Music. It’s something that everyone, for the most part, can relate to. I know you have heard this cleche time and time again, “This band changed my life.”

Well, I won’t draw it out longer than it needs to be drawn out. Tonight I am going to see Machine Head open their first U.S. Tour in four years… at Summit music Hall in Denver, CO. I feel like this is something special, as it is also my oldest son’s 16th birthday. When I was 15, Machine Head had changed the way I listened to music. It was when I had my life start to challenge me when I was 16 that it started to really influence me. It was that rebellious sound I needed to get past my teenage angst. They were my gateway metal (next to Fear factory) to what I would remember as the best days of Roadrunner Records. Man, those were the days.
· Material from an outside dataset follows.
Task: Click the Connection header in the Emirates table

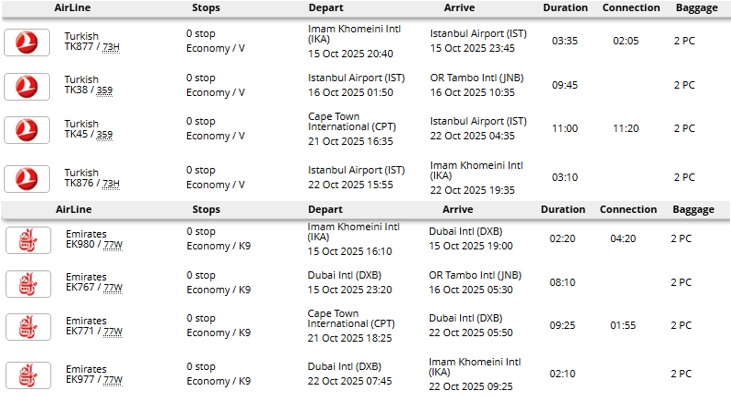Action: [628, 210]
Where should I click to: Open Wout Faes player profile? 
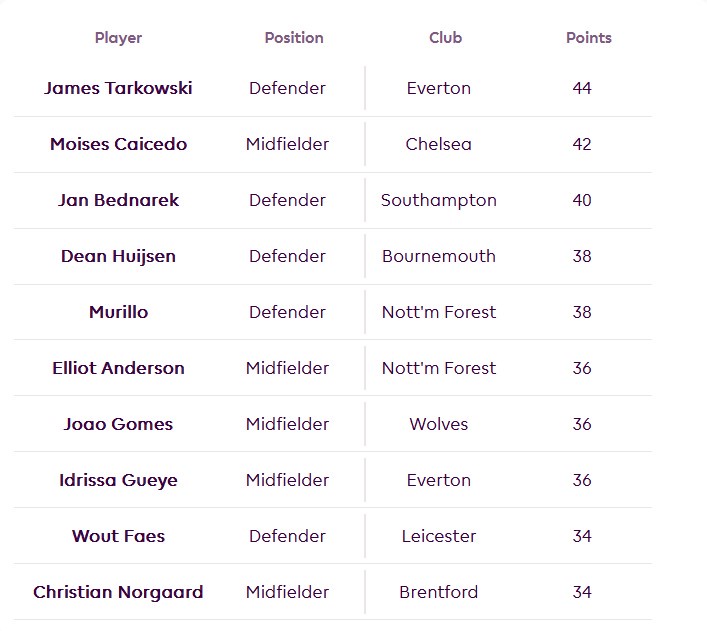pyautogui.click(x=118, y=536)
Some of my fondest memories have been going to some sort of a Machine Head show. I remember pulling my buddy out of a fierce circle pit when they hit the main stage at the innagural Ozzfest. He was holding his own until this Godzilla of a man planted a swift forearm to my friends eyebrow. Thus how he earned the nickname through high schoool as Quasimoto. It seemed like they never stopped touring from the tme Burn My Eyes dropped until the finale of The Burning Red days.

Since then, it seems The More Things Change… it has become something I now also share with my new friends. Through The Ashes Of Empires was the beginning of the new era of ‘tradition’, where we look forward to enjoying the sounds of a struggle anyone can relate to. The struggle to dig down deep inside and overcome any of the obsticles life tends to deal out to you. And it has carried us this far, no matter whom our advasary was.
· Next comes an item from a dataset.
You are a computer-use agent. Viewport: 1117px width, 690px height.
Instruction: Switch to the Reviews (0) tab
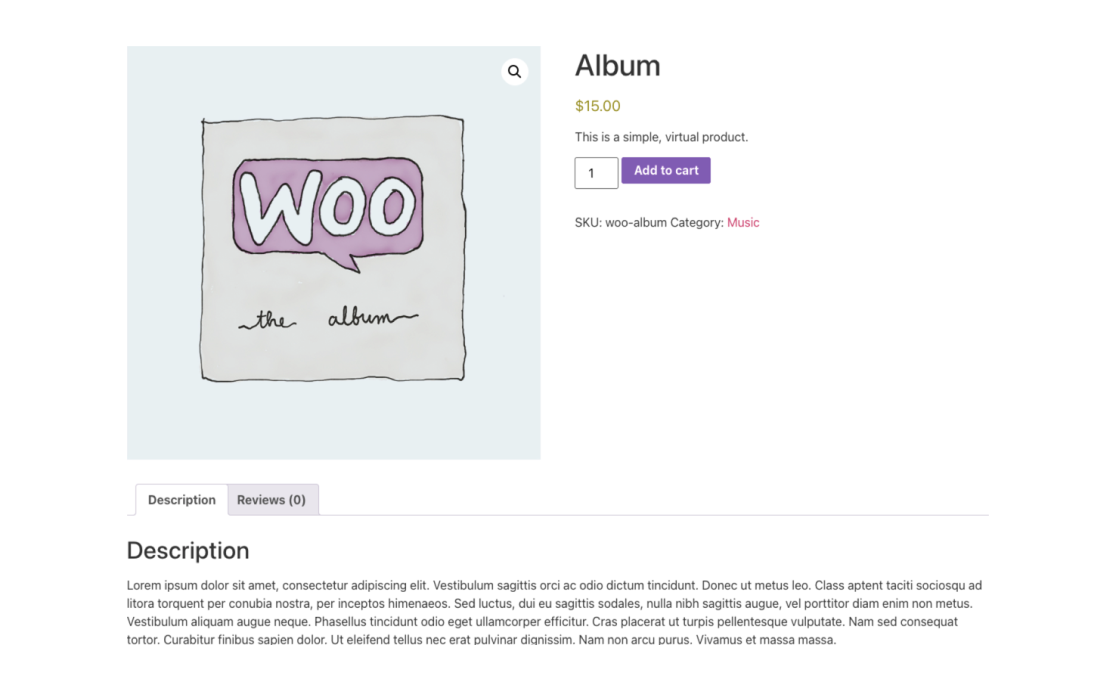point(273,499)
Tonight, 18 years later I go to just enjoy the show. No mosh pits. No getting smashed. Just another night out with the band that has been there as I grew up. Tonight will be homage to The Blood, The Sweat, The Tears… and let it be the beginning to another night of epic metal. Thank you, Rob and Band (past and present), for making metal that seems to strike the soul. Something real in an artificial world of swagger and hooks. Something abrasive, yet accessible. I tip my hat to you and look forward to another fantastic show.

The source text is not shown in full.